I think that Ilia is right. What ever package I want to upgrade I get the same error message. I changed also some URLs in the repository list but same error message.
[root@srv ~]# apt-get clean && apt-get update && apt-get upgrade
…
It doesn’t allow me to post more then two links
…
Reading package lists…
Reading package lists…
Building dependency tree…
Reading state information…
Calculating upgrade…
The following packages will be upgraded:
command-not-found linux-firmware openssh-client openssh-server
openssh-sftp-server python3-commandnotfound ubuntu-advantage-tools usermin
webmin
9 upgraded, 0 newly installed, 0 to remove and 0 not upgraded.
Need to get 155 MB of archives.
After this operation, 8782 kB of additional disk space will be used.
Do you want to continue? [Y/n] Abort.
I wanted to upgrade the server because I’m having an issue with Let’s Encrypt. It can’t update the certs any more. And we were wondering why the past upgrade error mentioned Alternative/.
If I look at the error message from Let’s Encrypt I also find Alternative/:
Certbot can obtain and install HTTPS/TLS/SSL certificates. By default,
it will attempt to use a webserver both for obtaining and installing the
certificate.
certbot: error: unrecognized arguments: Alternative//110329_10539_3_letsencrypt.cgi --os_type ‘debian-linux’ --os_version ‘11.0’ --real_os_type ‘Ubuntu Linux’ --real_os_version ‘20.04.3’
Do you know what it could be. One Cert after the other is loosing validation and the first of my clients is asking why he is getting a cert error in outlook.
What the heck did you do to your system? That’s just bizarre. Like, I’m having a hard time imagining how this could happen.
You’re going to need to find where that’s coming from. I can’t guess.
I’d start with this to try to find it: sudo grep -R 'Alternative/' /etc/
That may or may not find a clue. Maybe it’s something in profile or bashrc. Maybe it’s something else. It’s weird as hell, whatever it is. I don’t know how you’d make it appear on every command line like that.
Thanks for your prompt feedback and help. I don’t hack around on servers I don’t know well, especially on servers with client accounts. I set up the server about a year ago and the only thing I did was doing the updates that webmin/virtualmin advised me to do and about a month ago I started to get the message that the Lets Encrypt certificates validation couldn’t be prolonged. The same error message I posted here.
I found it. We had the same idea. I set it back to default.
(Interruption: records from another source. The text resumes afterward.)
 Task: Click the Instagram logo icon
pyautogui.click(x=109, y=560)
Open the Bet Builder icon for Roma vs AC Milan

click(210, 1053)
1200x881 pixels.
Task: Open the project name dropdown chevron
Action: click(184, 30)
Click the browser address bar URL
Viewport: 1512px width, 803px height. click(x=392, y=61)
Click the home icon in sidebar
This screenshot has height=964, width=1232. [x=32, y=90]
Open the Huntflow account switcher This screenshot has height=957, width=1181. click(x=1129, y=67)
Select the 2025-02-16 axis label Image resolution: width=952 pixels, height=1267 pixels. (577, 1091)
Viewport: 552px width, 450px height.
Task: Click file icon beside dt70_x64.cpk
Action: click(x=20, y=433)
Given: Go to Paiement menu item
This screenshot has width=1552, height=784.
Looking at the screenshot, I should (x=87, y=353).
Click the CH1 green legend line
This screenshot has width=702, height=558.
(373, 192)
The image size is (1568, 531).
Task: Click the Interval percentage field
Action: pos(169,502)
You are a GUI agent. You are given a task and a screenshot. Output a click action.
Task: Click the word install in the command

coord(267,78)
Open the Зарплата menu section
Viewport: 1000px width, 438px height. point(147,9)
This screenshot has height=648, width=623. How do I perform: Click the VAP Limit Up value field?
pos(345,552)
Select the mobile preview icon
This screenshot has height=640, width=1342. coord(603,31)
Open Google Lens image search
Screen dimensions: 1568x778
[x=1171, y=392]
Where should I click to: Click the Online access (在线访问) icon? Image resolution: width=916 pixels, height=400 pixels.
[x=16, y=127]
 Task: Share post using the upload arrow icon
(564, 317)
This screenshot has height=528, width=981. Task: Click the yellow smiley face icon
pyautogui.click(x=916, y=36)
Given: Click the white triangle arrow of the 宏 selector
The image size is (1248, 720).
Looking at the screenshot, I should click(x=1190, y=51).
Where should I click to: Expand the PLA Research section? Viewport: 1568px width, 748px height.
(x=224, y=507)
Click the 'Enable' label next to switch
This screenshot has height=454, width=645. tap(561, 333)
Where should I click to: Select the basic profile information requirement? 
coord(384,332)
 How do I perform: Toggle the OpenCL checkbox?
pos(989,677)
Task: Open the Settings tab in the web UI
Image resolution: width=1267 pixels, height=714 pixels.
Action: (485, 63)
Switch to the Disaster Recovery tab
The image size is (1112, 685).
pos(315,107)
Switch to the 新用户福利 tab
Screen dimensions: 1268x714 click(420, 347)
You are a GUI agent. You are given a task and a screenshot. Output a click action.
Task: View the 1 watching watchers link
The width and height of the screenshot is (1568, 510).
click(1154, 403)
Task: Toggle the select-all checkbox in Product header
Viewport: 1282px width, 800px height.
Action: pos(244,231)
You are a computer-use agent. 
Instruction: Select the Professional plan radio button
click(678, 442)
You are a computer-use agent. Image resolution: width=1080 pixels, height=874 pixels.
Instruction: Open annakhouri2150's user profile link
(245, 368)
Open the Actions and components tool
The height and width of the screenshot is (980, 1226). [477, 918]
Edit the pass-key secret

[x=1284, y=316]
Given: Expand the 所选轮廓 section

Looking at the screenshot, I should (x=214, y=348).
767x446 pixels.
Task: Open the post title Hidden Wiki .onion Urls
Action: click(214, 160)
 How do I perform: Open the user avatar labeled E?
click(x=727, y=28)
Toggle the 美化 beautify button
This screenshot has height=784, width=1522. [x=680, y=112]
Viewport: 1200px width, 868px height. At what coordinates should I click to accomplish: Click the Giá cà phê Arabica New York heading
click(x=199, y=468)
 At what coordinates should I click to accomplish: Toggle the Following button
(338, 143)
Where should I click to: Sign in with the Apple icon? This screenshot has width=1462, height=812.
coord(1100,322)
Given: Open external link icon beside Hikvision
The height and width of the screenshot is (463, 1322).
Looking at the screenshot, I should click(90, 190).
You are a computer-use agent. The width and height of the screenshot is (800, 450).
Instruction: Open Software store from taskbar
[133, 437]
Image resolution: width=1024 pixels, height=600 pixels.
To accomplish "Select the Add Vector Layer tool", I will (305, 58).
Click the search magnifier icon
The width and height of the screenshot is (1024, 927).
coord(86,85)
I remember that we had some problems making scheduled Virtualmin backups because the partition got out of space. Then we changed it as a workaround till we found a solution for the problem. And as usually, if you don’t do it immediately right, you will never do it right. Is it really a problem changing it? Do I have to consider something when I change it?
What were you trying to accomplish with this? This can’t possibly work, and it’s made a mess of everything Webmin ever setup for you with a per user temp dir.
Of course you can change it, but what you changed it to doesn’t make sense.
Edit: To be clear, that’s two separate values, where only one can be used. The two values are /home/TMP and Alternative/. A space makes this two values in a UNIX shell.